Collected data
-.-.-
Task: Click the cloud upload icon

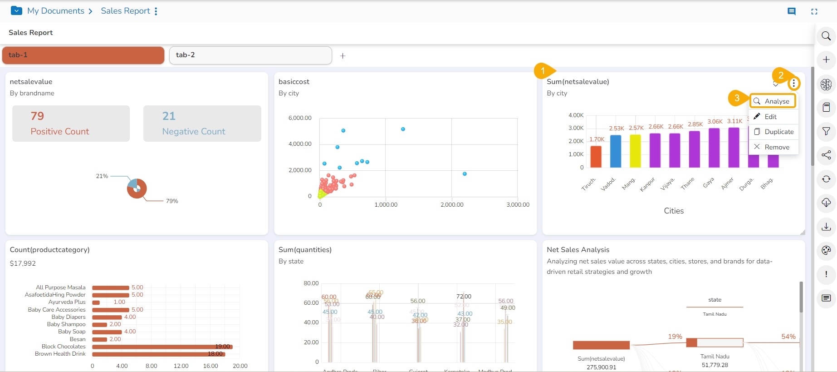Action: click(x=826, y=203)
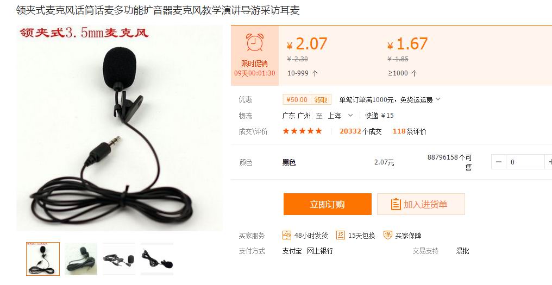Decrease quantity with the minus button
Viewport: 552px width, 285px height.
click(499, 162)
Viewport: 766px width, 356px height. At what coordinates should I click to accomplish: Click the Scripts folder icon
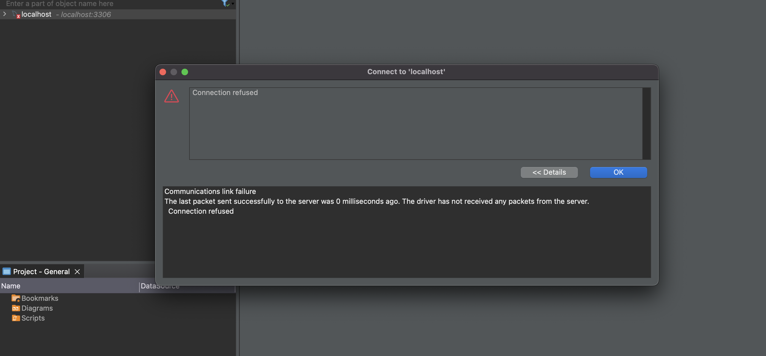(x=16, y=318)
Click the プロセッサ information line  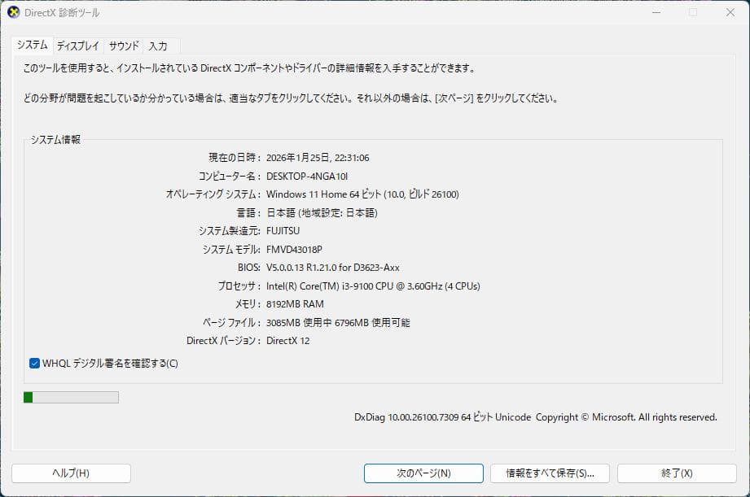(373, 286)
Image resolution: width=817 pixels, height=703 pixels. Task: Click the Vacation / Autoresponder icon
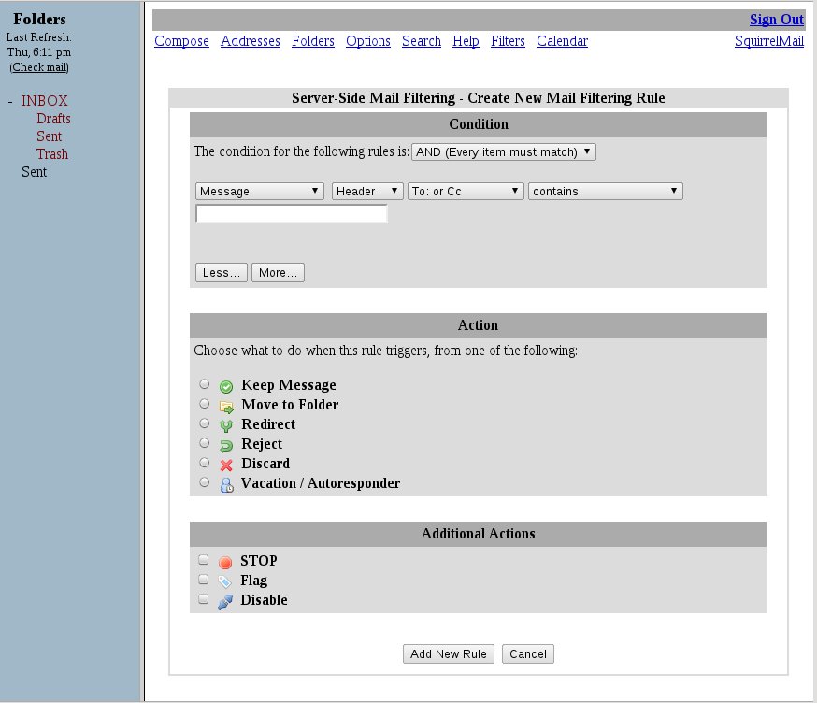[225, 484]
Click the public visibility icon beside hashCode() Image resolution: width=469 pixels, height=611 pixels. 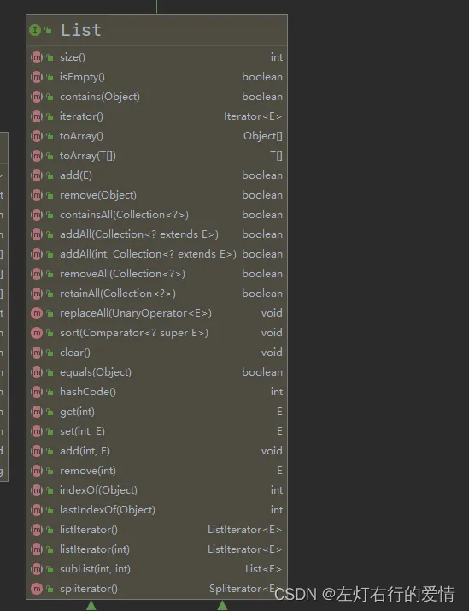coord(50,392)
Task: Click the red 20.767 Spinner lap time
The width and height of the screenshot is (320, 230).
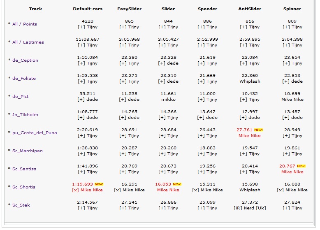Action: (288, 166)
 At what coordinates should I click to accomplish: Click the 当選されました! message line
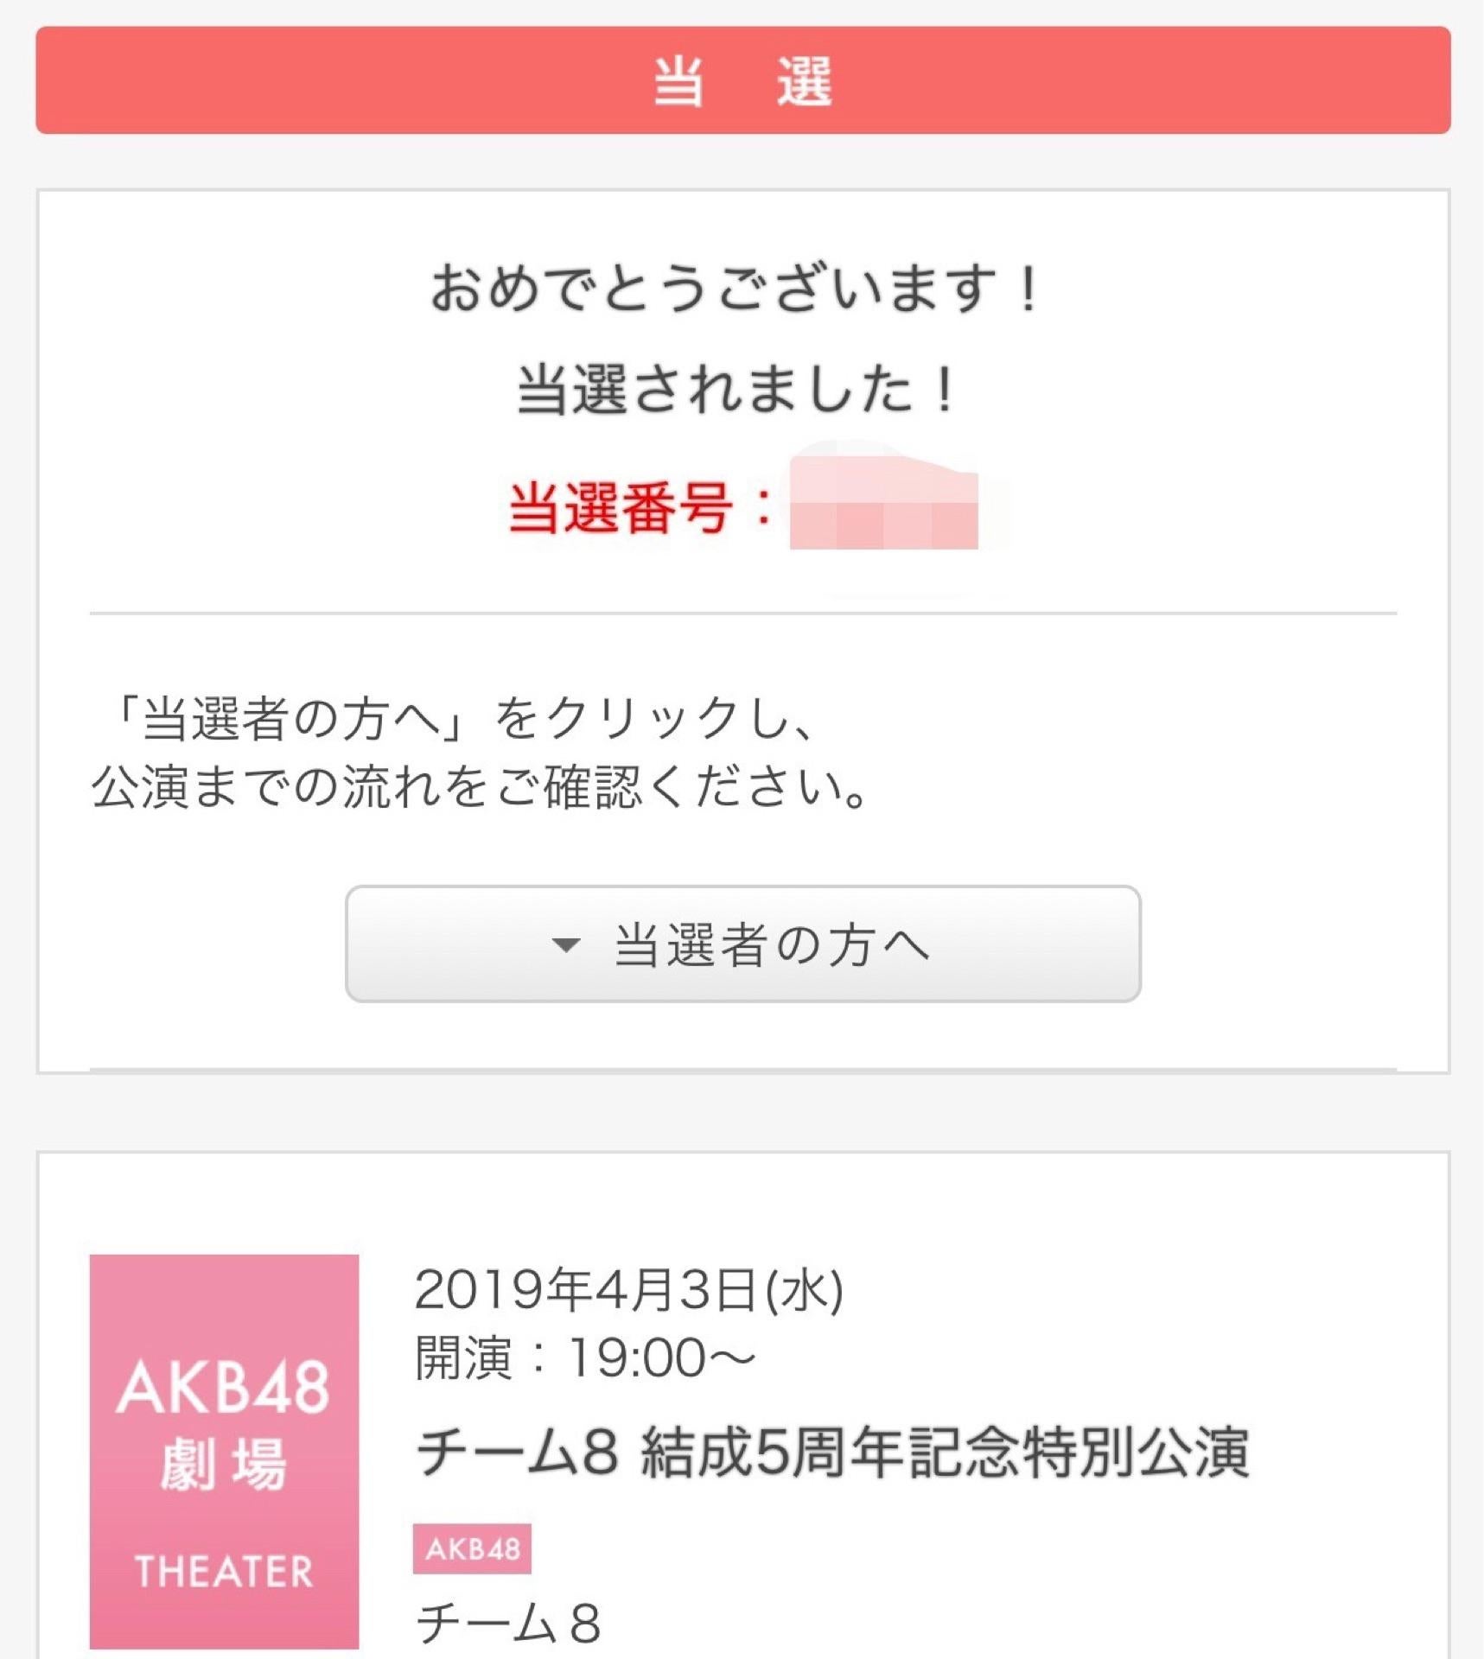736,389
-.-.-
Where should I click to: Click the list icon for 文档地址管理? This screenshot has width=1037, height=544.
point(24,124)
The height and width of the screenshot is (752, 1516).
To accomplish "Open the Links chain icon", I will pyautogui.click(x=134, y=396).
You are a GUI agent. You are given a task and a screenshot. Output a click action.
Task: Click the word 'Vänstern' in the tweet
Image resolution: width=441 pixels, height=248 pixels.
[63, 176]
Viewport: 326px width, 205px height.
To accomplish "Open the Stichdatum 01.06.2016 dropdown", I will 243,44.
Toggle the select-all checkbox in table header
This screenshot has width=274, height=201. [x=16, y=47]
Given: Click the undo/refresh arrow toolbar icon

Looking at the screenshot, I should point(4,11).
-.-.-
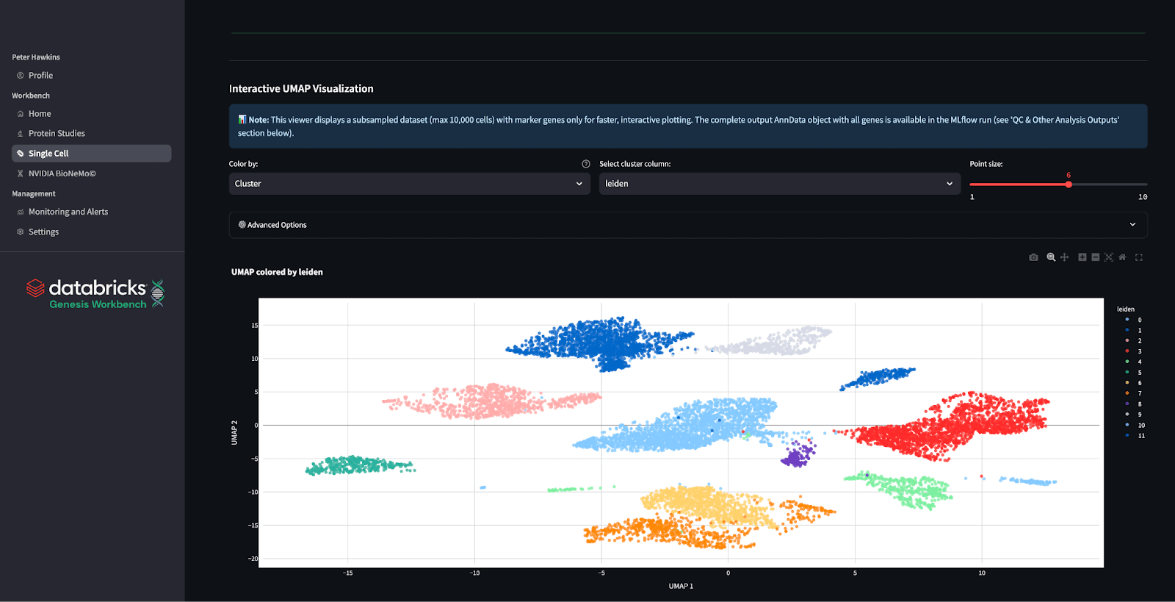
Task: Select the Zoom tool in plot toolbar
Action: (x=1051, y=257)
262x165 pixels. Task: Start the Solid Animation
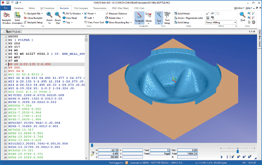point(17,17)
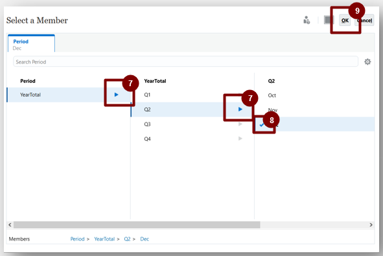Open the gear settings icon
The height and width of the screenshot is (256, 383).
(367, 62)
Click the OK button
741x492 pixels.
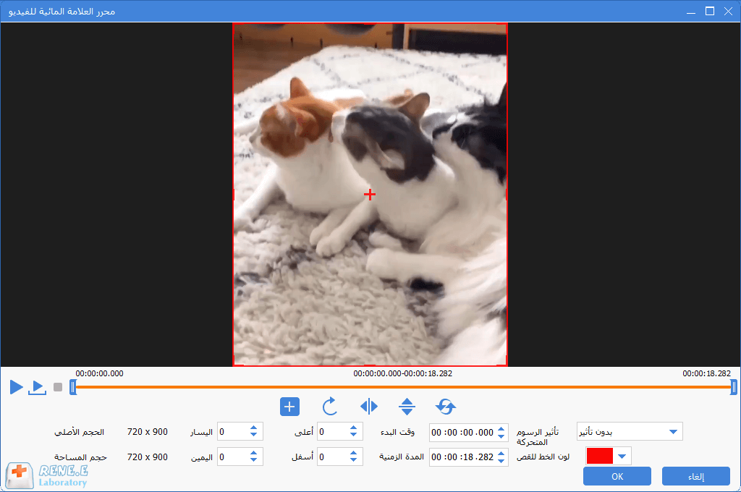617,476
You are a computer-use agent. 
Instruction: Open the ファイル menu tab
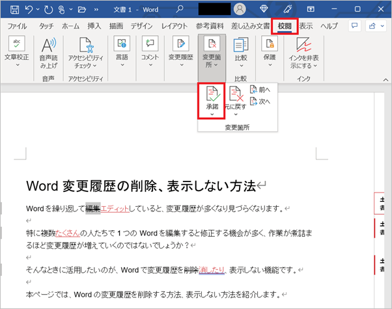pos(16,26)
-.-.-
- Task directions:
Where a line of the records holds the word "will", copy that line.

- Answer below:
To accomplish "Open the Links chain icon", I will pyautogui.click(x=134, y=396).
To accomplish "Open the Stichdatum 01.06.2016 dropdown", I will 243,44.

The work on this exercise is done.